I remember reading some good advice about painting that I think could apply to writing. Maybe you've heard it before...
On a blazing hot summer day, an art teacher told his class to paint a snowy winter scene. When the students complained that they couldn't get in a wintery mood on such a hot day, the teacher told them that if they were ever going to be working artists, they must learn to channel their past emotions into current projects. By seeking out their own inner inspiration, rather than waiting for inspiration to strike, they would always find a way to create. After all, if an artist mastered a winter scene during the summer, imagine how effortless it would be to paint a winter scene during the winter.

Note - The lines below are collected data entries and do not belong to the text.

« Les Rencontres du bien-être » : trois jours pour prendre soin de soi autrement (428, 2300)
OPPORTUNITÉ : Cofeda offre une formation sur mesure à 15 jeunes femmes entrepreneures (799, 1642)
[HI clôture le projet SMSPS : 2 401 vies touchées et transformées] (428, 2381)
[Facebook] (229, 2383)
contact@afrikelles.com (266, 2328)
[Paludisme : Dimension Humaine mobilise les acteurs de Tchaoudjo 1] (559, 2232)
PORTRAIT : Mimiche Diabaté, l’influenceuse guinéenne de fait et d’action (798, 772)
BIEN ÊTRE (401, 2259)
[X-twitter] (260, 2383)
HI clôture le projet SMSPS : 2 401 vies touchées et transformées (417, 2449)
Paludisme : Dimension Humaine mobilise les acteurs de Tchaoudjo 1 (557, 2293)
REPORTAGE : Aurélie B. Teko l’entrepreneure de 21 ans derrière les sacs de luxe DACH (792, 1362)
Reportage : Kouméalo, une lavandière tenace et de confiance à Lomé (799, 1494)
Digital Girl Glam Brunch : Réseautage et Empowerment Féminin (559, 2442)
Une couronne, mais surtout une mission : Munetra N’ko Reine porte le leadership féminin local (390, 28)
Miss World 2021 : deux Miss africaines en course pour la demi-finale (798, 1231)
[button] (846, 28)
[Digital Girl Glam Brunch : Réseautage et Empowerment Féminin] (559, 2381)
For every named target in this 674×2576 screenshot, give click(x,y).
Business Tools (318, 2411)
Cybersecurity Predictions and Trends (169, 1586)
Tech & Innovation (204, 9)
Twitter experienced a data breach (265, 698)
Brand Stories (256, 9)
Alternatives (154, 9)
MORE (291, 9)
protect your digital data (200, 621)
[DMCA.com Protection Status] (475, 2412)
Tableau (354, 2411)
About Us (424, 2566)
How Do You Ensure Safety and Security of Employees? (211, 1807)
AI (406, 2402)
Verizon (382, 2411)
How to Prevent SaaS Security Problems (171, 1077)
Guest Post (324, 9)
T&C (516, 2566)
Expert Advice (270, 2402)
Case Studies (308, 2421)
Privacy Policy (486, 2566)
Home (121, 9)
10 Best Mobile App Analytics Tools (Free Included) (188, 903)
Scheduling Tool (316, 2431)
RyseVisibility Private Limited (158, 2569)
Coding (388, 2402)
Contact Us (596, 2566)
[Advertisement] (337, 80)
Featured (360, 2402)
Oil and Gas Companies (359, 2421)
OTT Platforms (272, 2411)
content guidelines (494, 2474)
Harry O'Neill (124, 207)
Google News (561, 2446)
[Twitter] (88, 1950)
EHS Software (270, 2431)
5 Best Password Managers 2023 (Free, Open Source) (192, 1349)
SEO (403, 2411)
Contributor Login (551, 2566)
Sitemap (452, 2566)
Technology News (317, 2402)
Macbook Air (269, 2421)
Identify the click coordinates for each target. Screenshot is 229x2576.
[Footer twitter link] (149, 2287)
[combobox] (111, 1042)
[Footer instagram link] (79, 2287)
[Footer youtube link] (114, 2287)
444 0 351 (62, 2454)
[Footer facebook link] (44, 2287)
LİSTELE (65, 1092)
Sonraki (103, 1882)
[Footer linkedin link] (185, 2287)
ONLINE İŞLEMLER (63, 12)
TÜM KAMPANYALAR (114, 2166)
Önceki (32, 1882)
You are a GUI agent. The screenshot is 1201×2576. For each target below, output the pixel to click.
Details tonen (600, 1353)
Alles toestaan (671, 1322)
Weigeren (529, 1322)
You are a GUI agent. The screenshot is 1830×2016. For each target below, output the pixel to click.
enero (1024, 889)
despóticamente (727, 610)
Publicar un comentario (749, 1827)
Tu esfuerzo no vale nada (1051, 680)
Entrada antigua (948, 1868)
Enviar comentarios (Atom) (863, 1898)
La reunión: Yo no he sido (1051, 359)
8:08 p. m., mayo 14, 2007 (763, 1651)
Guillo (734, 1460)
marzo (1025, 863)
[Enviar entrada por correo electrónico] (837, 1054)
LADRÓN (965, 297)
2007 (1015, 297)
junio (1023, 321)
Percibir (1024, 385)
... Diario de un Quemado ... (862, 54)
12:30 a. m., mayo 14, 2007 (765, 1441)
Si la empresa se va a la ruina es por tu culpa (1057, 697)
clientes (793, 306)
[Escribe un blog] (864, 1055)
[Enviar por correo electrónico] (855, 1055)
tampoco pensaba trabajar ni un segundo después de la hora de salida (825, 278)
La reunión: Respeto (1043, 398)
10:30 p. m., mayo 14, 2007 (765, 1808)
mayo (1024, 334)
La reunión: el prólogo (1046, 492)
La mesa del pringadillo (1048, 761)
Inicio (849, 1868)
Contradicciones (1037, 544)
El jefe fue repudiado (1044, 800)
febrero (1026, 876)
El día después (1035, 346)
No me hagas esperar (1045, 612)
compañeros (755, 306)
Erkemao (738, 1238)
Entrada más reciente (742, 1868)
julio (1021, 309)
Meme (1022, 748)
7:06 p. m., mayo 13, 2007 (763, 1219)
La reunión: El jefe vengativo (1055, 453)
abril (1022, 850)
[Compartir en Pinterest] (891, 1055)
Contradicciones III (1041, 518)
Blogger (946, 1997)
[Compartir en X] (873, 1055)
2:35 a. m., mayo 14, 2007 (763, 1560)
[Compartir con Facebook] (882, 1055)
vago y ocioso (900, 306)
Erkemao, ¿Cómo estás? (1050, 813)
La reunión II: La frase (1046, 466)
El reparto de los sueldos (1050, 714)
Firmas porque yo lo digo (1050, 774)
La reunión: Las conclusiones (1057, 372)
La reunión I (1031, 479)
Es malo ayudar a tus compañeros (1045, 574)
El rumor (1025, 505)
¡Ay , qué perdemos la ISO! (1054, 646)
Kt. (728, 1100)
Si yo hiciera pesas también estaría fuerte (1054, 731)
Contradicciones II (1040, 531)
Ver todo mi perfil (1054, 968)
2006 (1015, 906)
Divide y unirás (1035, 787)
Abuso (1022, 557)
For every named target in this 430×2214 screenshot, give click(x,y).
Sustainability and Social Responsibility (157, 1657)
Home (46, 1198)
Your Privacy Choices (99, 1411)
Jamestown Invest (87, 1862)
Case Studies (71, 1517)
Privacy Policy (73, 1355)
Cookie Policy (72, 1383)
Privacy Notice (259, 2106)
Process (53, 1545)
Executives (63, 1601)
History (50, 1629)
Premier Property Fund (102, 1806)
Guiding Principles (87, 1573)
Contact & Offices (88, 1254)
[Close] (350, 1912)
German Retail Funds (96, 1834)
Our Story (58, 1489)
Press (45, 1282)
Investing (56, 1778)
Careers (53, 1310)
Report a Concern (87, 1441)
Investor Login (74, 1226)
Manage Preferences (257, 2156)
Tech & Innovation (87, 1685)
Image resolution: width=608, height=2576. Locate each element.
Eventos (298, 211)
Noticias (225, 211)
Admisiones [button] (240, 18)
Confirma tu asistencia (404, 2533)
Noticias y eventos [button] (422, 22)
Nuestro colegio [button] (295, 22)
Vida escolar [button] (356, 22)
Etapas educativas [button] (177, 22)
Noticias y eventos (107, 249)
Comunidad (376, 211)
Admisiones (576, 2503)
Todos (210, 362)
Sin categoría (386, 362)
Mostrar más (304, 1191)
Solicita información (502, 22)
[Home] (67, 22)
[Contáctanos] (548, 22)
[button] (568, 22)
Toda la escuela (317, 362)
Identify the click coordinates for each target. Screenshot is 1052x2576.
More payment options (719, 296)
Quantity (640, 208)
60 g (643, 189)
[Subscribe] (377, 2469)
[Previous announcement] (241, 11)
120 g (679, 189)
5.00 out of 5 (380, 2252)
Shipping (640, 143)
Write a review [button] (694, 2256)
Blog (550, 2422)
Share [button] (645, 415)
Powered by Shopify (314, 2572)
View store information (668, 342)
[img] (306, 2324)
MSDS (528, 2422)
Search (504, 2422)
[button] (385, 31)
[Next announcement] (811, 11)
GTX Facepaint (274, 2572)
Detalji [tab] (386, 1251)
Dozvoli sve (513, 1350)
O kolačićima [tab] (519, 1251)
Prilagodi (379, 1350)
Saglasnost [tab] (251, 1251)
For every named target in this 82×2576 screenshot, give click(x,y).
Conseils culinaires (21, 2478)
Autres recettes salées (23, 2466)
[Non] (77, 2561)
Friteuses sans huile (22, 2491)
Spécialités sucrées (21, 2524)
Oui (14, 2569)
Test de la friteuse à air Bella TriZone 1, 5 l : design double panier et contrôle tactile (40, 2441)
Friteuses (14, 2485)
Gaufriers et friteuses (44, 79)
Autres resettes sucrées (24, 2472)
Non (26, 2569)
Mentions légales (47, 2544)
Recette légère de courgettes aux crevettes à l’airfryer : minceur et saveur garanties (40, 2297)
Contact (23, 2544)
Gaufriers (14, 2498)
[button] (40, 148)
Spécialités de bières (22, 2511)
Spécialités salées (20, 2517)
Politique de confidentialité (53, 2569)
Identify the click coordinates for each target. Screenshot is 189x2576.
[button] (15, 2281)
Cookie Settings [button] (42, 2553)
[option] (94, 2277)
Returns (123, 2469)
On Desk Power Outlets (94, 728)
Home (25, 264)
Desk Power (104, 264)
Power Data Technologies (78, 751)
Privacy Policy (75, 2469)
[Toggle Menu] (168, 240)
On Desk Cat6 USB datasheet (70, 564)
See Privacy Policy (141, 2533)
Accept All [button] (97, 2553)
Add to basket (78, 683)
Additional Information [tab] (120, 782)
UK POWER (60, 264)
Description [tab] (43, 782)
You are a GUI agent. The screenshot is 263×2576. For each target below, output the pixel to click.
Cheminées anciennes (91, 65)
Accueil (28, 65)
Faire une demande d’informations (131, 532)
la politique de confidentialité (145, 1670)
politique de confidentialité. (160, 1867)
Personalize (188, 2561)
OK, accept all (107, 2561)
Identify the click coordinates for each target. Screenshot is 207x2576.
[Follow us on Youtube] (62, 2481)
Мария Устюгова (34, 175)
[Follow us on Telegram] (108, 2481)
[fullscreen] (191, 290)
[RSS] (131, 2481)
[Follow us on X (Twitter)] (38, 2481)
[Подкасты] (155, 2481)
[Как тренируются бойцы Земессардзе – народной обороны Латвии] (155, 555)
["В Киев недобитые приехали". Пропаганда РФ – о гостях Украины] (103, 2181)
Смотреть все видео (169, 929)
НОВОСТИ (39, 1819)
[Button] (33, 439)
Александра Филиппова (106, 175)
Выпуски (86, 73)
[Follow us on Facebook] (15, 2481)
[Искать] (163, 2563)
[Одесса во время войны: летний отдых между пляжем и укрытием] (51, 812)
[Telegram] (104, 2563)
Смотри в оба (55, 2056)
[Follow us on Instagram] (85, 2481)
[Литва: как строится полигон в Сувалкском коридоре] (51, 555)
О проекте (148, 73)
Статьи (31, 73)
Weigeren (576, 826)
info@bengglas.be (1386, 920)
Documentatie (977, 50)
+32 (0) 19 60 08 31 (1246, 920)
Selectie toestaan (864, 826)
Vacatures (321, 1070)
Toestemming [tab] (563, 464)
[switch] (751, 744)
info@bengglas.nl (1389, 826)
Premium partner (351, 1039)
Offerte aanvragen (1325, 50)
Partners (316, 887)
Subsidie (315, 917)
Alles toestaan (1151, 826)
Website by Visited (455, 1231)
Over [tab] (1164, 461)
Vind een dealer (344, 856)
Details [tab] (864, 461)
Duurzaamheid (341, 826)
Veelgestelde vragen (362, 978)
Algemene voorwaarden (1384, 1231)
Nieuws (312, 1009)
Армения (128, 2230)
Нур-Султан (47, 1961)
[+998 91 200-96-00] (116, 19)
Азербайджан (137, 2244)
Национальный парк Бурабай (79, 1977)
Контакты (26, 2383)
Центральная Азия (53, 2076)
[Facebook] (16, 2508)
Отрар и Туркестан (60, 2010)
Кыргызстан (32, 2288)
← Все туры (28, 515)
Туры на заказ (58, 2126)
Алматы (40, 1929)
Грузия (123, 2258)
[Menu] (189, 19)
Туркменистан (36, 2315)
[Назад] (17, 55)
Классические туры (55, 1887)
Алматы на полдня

Applying this to my writing, I tend to take on my characters' moods and feelings, not the other way around. If I'm feeling angry, I don't need to write an angry scene. I write whatever comes next in my story, and bring out from myself the emotions my characters need. I find that almost right away, I am writing not as myself at all, but as my character. It's incredible and thrilling, and sometimes I don't even know it's happening until I'm interrupted for some reason. I don't need to be in the same mood as my character, because it feels like I've become my character... moods and all. I'm sure other writers can relate. For me, becoming my characters is one of the many reasons why I love and adore writing.
What about you? Obviously it's easier to write a sad scene if you're already sad, but can you overcome it and write what needs to be written? Even if it's a joyous wedding scene or a powerful first kiss? Is it problematic if the way you feel doesn't match your characters' emotions?